Records from a collection:
Content starts
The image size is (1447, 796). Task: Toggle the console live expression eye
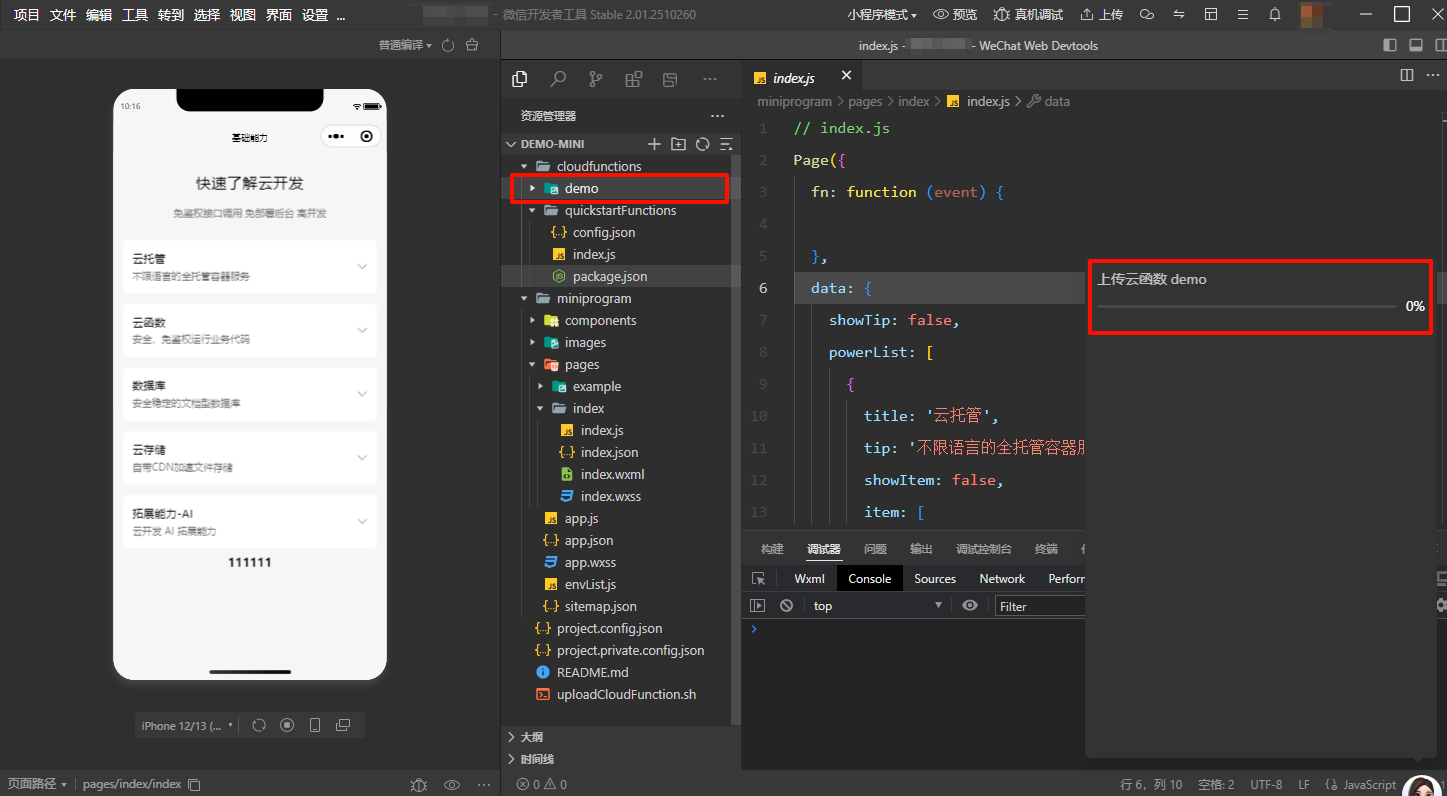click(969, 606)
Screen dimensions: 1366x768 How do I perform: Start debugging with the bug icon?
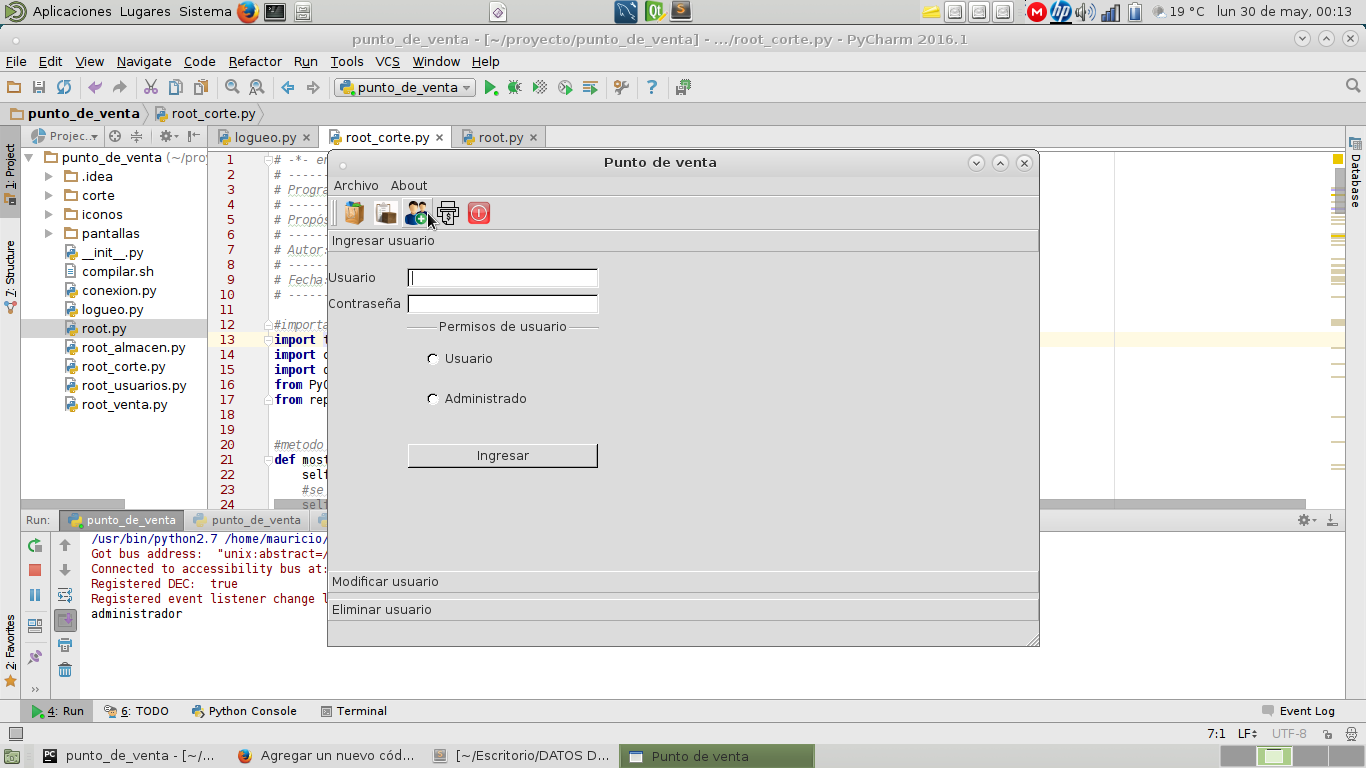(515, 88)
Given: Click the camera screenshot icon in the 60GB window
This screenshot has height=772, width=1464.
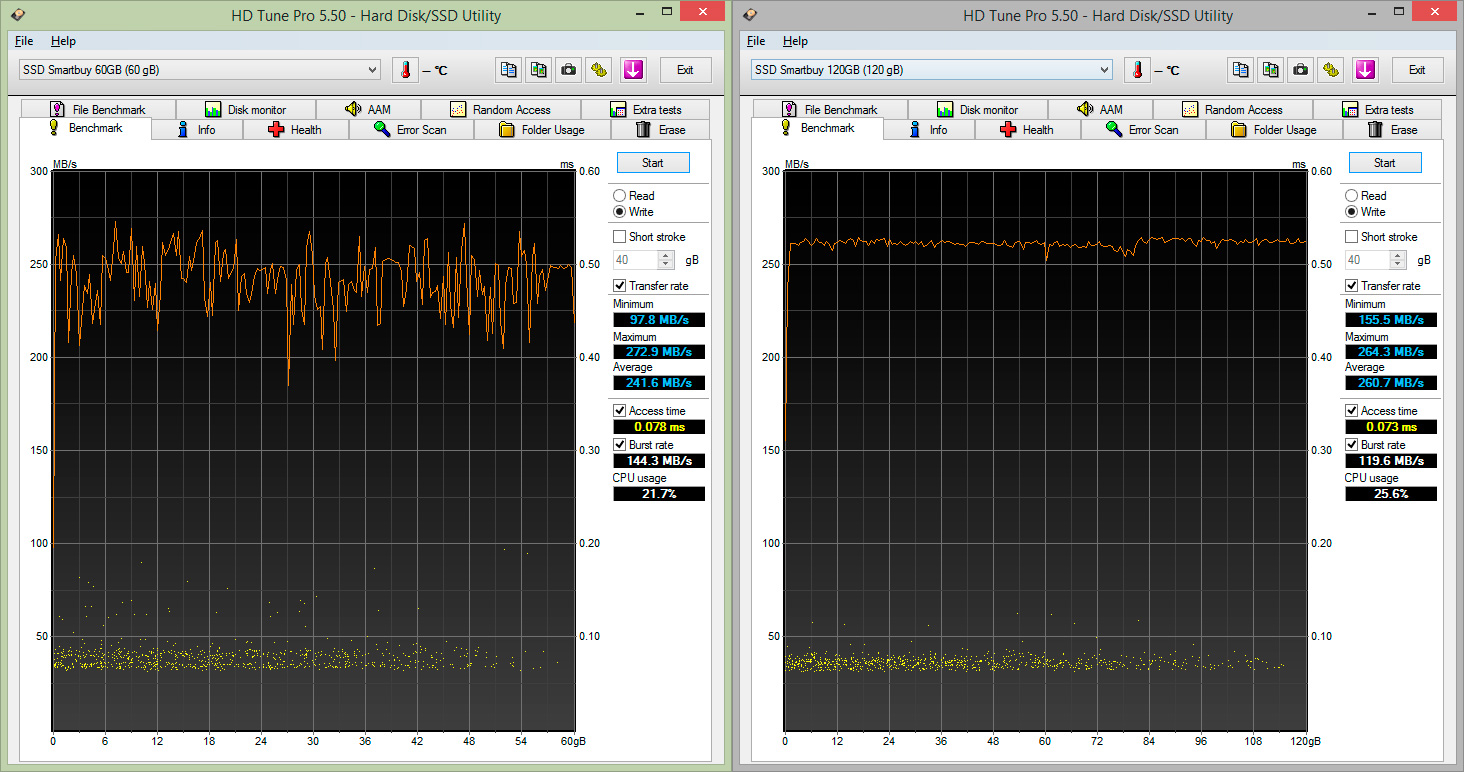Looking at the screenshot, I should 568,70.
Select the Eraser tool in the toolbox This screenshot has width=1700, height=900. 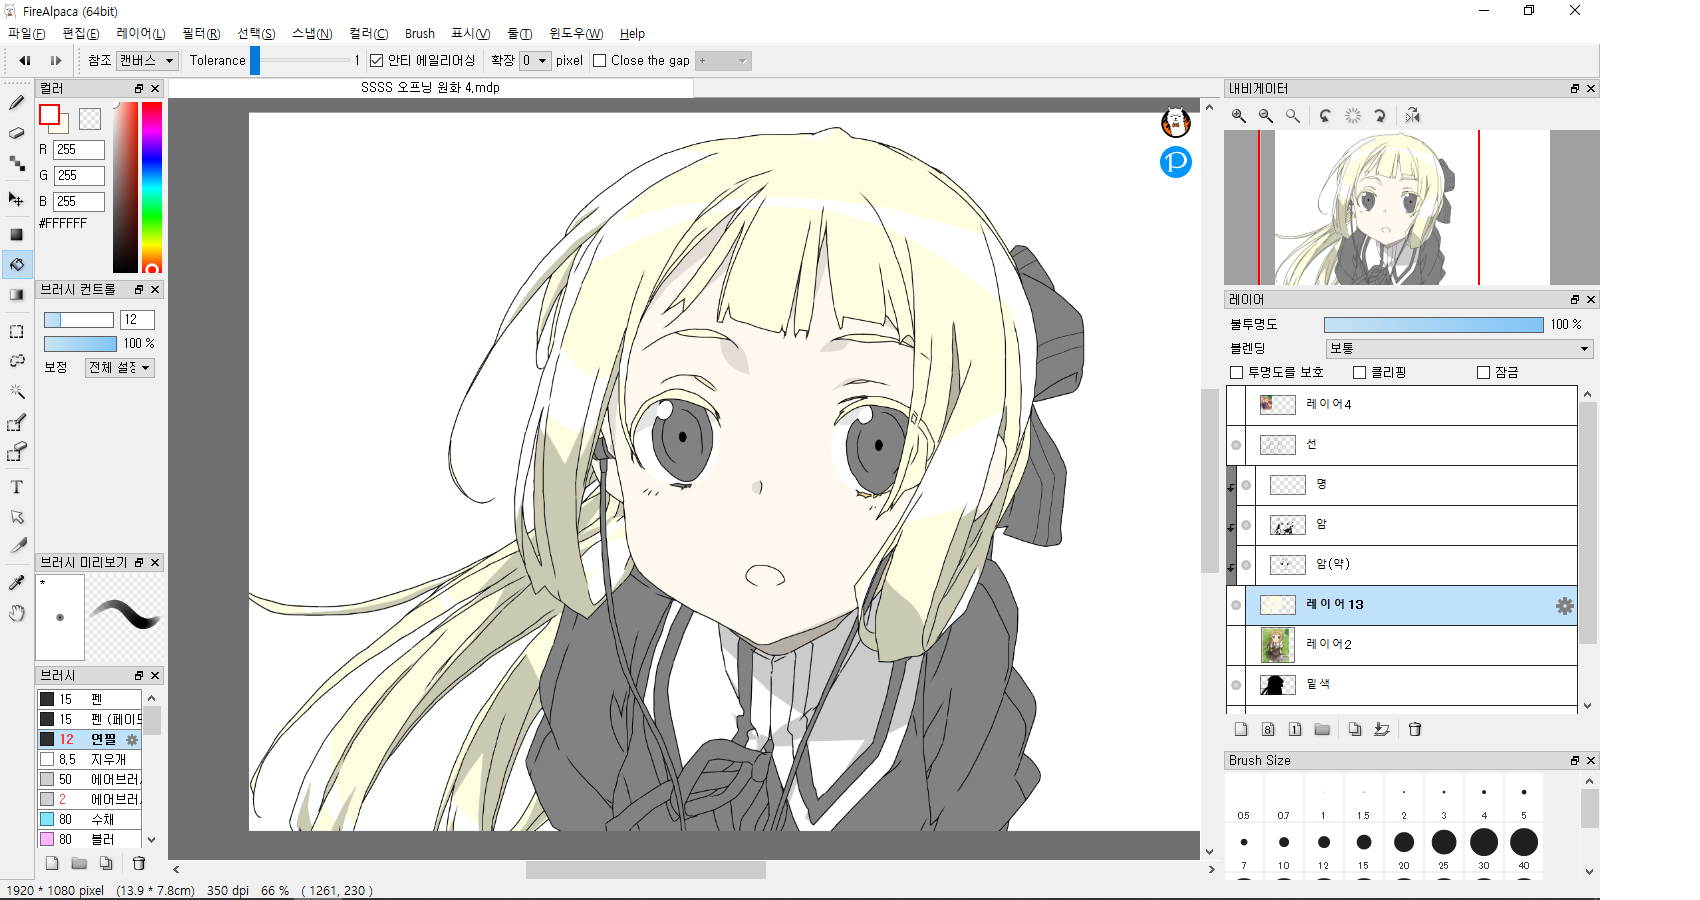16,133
Content ends
#### [Required work]
Reproduce exactly the entries from their first line through the line containing "Given: Click the", including both, and omit any pictures.

#### [Finished task]
The image size is (1447, 796). Task: Toggle the console live expression eye
click(969, 606)
Screen dimensions: 1366x768 How do I perform: Start debugging with the bug icon?
(515, 88)
Given: Click the camera screenshot icon in the 60GB window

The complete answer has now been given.